Exercise description:
From the first line to the last, reproduce the records exactly.

Input for this task:
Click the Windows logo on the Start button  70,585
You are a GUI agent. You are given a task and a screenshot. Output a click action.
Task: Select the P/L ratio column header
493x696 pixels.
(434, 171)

Exercise response:
Click the Windows logo on the Start button  70,585
You are a GUI agent. You are given a task and a screenshot. Output a click action.
Task: Select the P/L ratio column header
493x696 pixels.
(434, 171)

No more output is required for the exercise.